Als Kindsgotte Christine (Nicole D. Käser) den Tisch für die Tauf-Feier deckt, hat sie noch ein fröhliches Lied auf den Lippen. Wir schreiben das Jahr 2025 samt Handys, Kinderwagen, Hamme mit Kartoffelsalat und Taylor Swifts Song «Shake It Off». Als die Gesellschaft bestens gelaunt aus der Kirche kommt und Zukunftspläne schmiedet, entdeckt sie einen Zapfen im uralten hohlen Baum. Eigentlich soll der gefällt werden, weil er zu viel Schatten wirft und Dreck macht. Die Grossmutter des Täuflings (Ruth Iseli) wird aber ganz ernst und beginnt mit Grabesstimme die Geschichte der schwarzen Spinne zu erzählen. Die Bühne dreht sich um 180 Grad und die dunkle Zeit von damals wird fürs Publikum sichtbar. Genial gelöst ist die Optik des Bühnenbilds mit schwarz-weiss-grauen Kostümen von Manon Noëmi Criblez.
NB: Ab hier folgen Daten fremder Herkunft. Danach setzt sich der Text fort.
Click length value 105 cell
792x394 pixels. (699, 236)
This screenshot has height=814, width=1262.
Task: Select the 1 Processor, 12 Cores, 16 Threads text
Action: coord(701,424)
Der Fiesling spricht Hochdeutsch
Dann hallt ein markerschütternder Schrei durch den Wald der Moosegg. Die Dorfbewohner haben den Teufel (Miriam Jenni) übers Ohr gehauen, der höllisch laut seine Wut rauslässt. Denn Hebamme Christine hatte dem Pferdefüssigen versprochen, ihm das nächste ungetaufte Kind zu überlassen, wenn er dem geknechteten Dorf hilft. Landvogt Hans von Stoffeln (Adrian Schmid) hatte gefordert, innert 30 Tagen 100 grosse Buchen zu pflanzen, damit es sein Sohn (Nick Schaffer) schön schattig habe. Die unmögliche Aufgabe erledigt der Teufel mit Hilfe von «feurigen Eichhörnchen» im Handumdrehen. Der fiese Landvogt und sein Spross sprechen natürlich unsympathisch Hochdeutsch: «Kein Wunder, dass ihr immer krank seid bei all den ‹chs› in eurer Sprache…» Zweimal schafft es der Pfarrer des Dorfes (Max Sterchi) mithilfe der Hebamme, Neugeborene zu taufen und zu retten. Aber der Pakt mit dem Teufel bekommt Christine gar nicht gut. Der Leibhaftige hatte sie auf die Wange geküsst – an dieser Stelle wächst eine Spinne, die sich im Laufe der Zeit vermehrt und alles vergiftet.
Kopfkino bestens bedient
Sieben teils sakral anmutende Chorlieder sind für diese Inszenierung aus der Feder von Simon Burkhalter (Text) und Bruno Leuschner (Musik) entstanden, um die Atmosphäre zu verdichten. Der Livechor der Schauspielenden wird verstärkt durch mitsingende starke Stimmen aus den Lautsprechern – ein unter die Haut gehender Effekt. Im Klagelied heisst es «Me friert ganz töif im Härze fescht, Hunger, Dräck und Gwalt sy üsi Gescht.» Gruselig erklingt das Spinnenlied mit «Si graaget, si gumpet, si frisst, sie schnaaget, si plumpset, si sticht…» Es ist dankenswert, dass bei der choralen Beschreibung der Spinnenplage, wie im ganzen Stück, keine einzige Spinne zu sehen ist. Das Kopfkino wird durch die Inszenierung von Corinne Thalmann trotzdem bestens bedient. Dazwischen streichelt ein Tanzlied die Gemüter, als sich das Dorf noch in Sicherheit wiegt. So zierlich wie feminin Miriam Jenni als Teufel auftritt, so furchteinflössend wirkt sie in ihrer Rolle. Der Satan ist eben nicht immer eindeutig böse, sondern oft teuflisch nett – ein aktueller Ansatz, will man meinen. Theres und Godi (Sarina Wälti und Ronnie Grossenbacher) spielen steinerweichend romantisch – bis zum tragischen Ende, wo es heisst: «Das Böse wegsperren – Gott hilf, dass das eines Tages geschieht!»